Would you please give the entries again word for word, with no images in your copy?

- Data for the task -
┄┄┄┄┄┄┄┄┄┄┄┄┄┄┄┄┄┄┄┄

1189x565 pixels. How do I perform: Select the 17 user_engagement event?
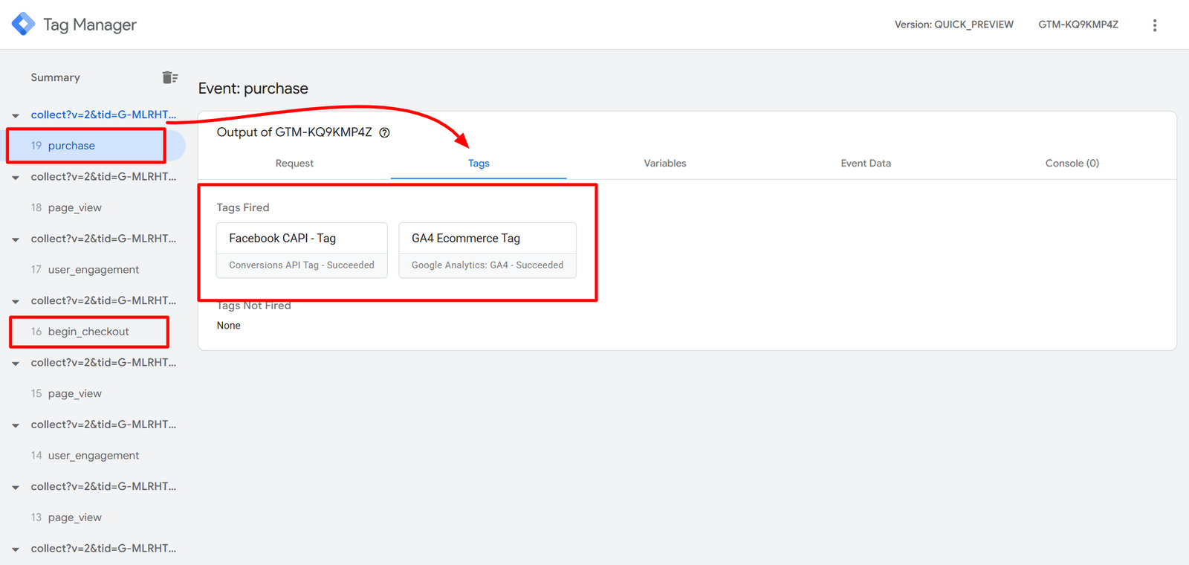point(93,270)
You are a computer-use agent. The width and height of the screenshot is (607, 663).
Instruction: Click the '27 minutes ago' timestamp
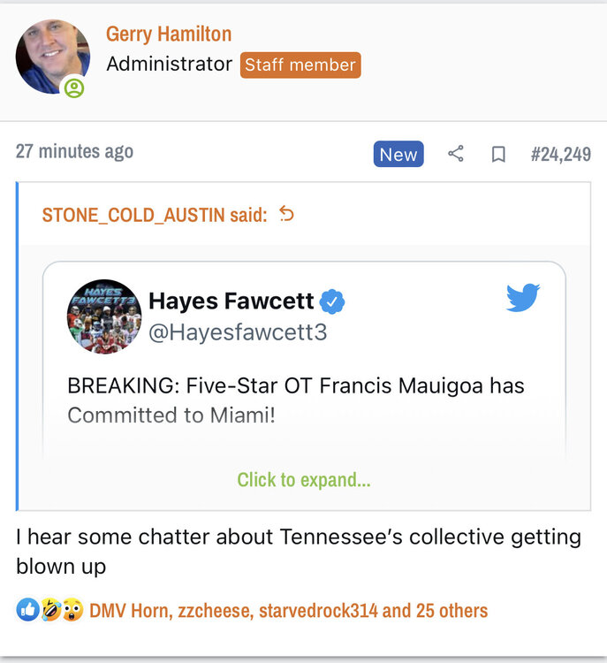(x=74, y=151)
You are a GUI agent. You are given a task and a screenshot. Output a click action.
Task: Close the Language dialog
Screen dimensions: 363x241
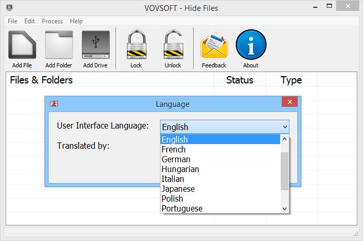289,102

┄┄┄┄┄┄┄┄┄┄┄┄┄┄┄┄┄┄┄┄

- Expected answer -
1189x565 pixels. How do I perform: Select the 17 user_engagement event?
point(93,270)
You are a computer-use agent. The width and height of the screenshot is (607, 663).
Instruction: Click the '27 minutes ago' timestamp
(x=74, y=151)
You are a GUI agent. You are given a task and a screenshot. Output a click action.
Task: Close the Language dialog
Screen dimensions: 363x241
289,102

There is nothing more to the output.